Theres also an ad in the trading post that says you dont have to have a licence...

Sorry for taking the thread on a new tangent...


----------



## huntem (Jul 5, 2011)

i have for marsh frogs you can have for $20 the lot pm me if your interested


----------



## Dannyboi (Jul 5, 2011)

vampstorso said:


> where are you located?
> 
> I could be wrong, but I THINK you're aloud to collect tadpoles in SA...it was quite some time ago I read that though, so perhaps it's not true, or it's outdated now!
> 
> Goodluck in your search!


There are only two frogs on the protected species list in SA. The Growling Grass Frog and The Smooth Frog. All others can be collected from the wild so long as its not a national park and if you have the landowners permission. There is a clauss in it somewhere about not being able to sell the frogs collected but being able to sell their offspring but because there is no paperwork (No permit needed for frogs) how does someone prove otherwise?
Edit: might just add that the smooth frog and growling grass frog are exempt from permits also but you cannot collect them legally.



Chris68 said:


> IMO the Victorian frog forum is pretty much a dictatorship run by a lady who's a puppet, it's best left to people who don't really know any better. Check out Frogs For Sale... he normally has a variety of tree frogs (although right now isn't the best time to buy frogs). I have bought from him before with no issues. There's also a few shops here in Adelaide that usually sell frogs during the warmer months.

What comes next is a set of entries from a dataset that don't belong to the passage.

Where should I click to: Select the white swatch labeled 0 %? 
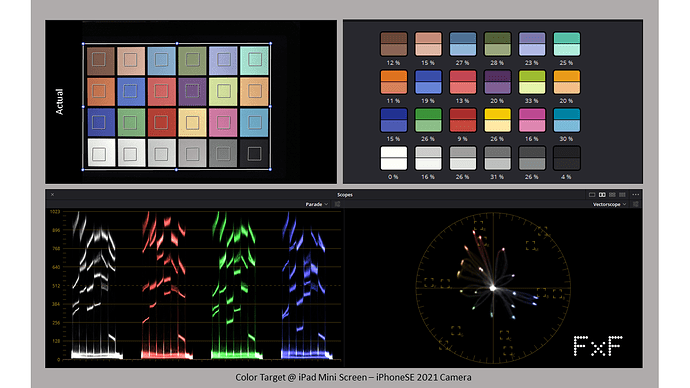(x=393, y=158)
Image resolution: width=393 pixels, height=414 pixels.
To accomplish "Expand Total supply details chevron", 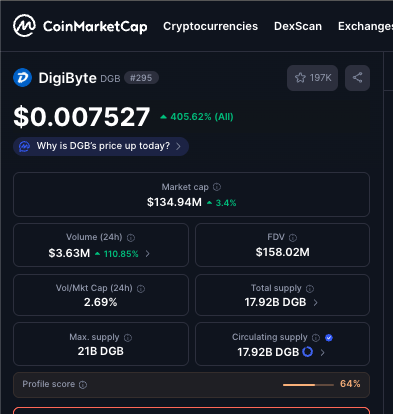I will [315, 303].
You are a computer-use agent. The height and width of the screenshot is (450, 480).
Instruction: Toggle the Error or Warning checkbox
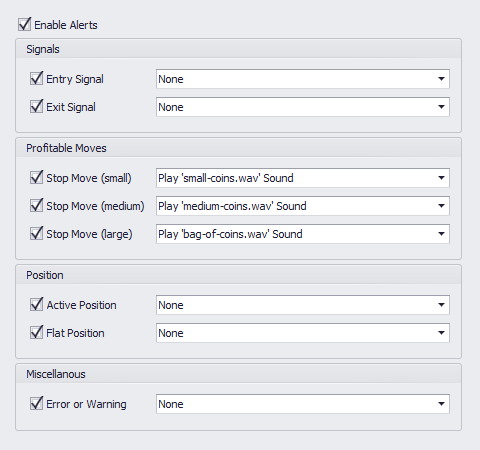pyautogui.click(x=36, y=404)
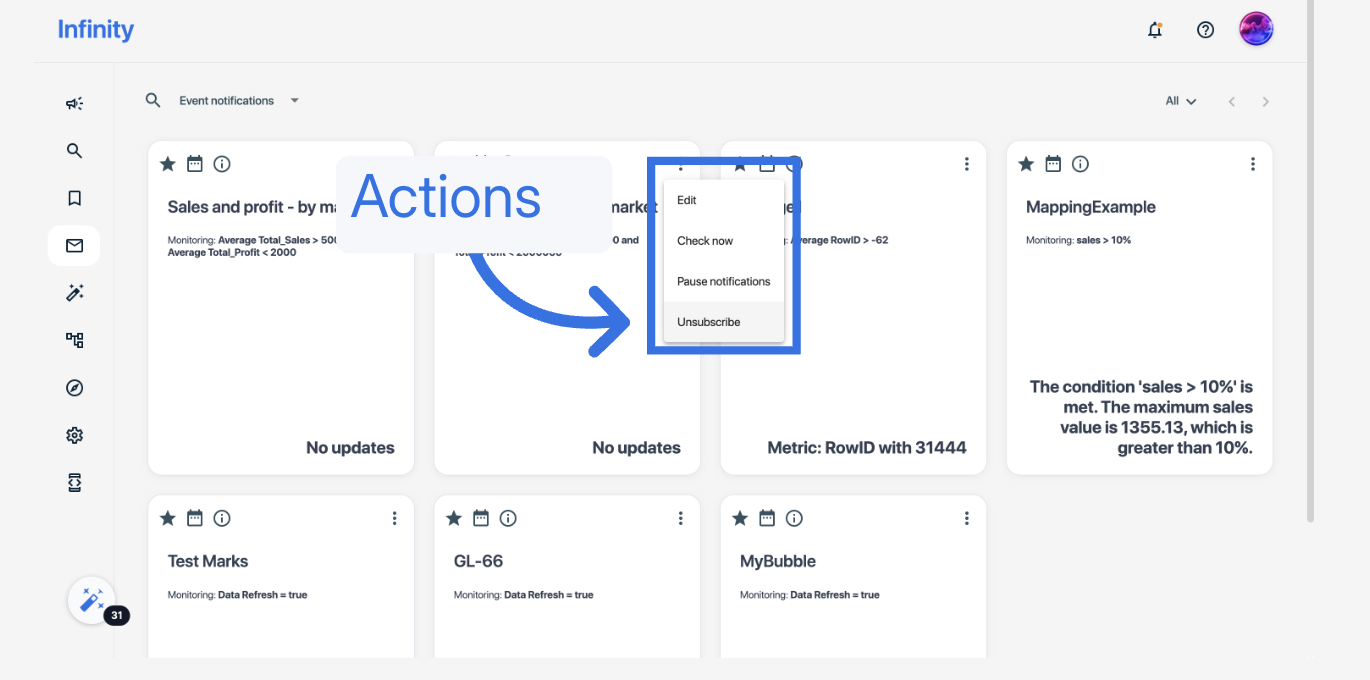Click Pause notifications menu option
This screenshot has height=680, width=1370.
tap(723, 281)
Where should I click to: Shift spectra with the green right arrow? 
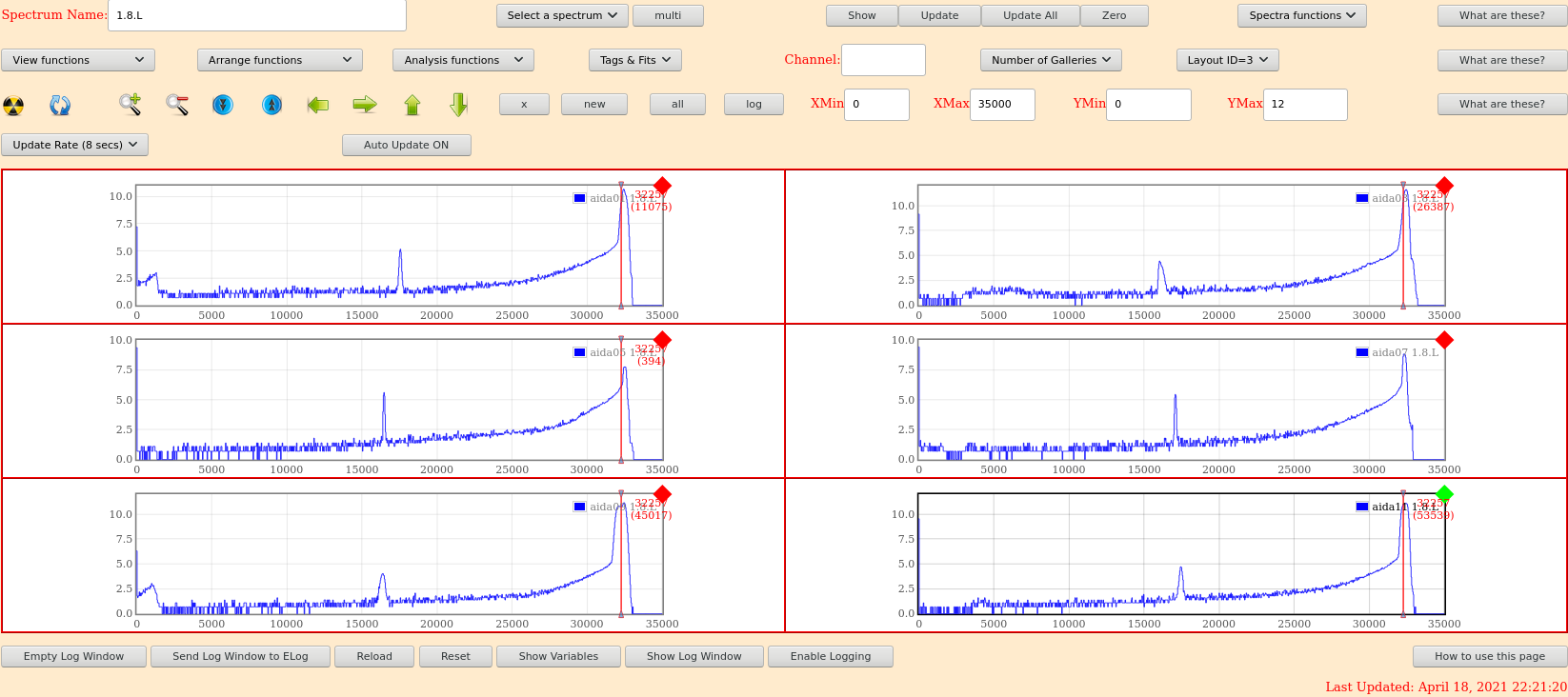click(365, 105)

I would like to add that "Groo" is a great guy and any dealings with him are great. He knows his frogs.


----------



## spyder6052 (Jul 5, 2011)

i have inadvertantly been breeding green tree frogs for the last 9 years, although the current bach of tadpoles that are swimming in the dogs water bowl (kids clam shell) havent changed yet, not even close and they are atleast 3-4 months old.
before i moved up here i couldnt wait to see these beautiful looking creatures in the wild, until the first week of mating season, only way to describe it is an orgy played over a stereo cranked up to 11
they are the noisiest little bastards around during their mating season....

but in saying that i have had some of the funniest moments with them, had a pet one called grogan frog as he/she used to live under the rim of the toilet and a couple that have just happily come through the hole in the security door flyscreen to jump on the missus' leg

if i were allowed to collect them i would gladly give you the lot


----------



## TaraLeigh (Jul 5, 2011)

Haha frog on the missus' leg. Love it.


----------



## wasgij (Jul 5, 2011)

thanks snakeluvver, that helps alot. trying to find slightly different species. thanks!


----------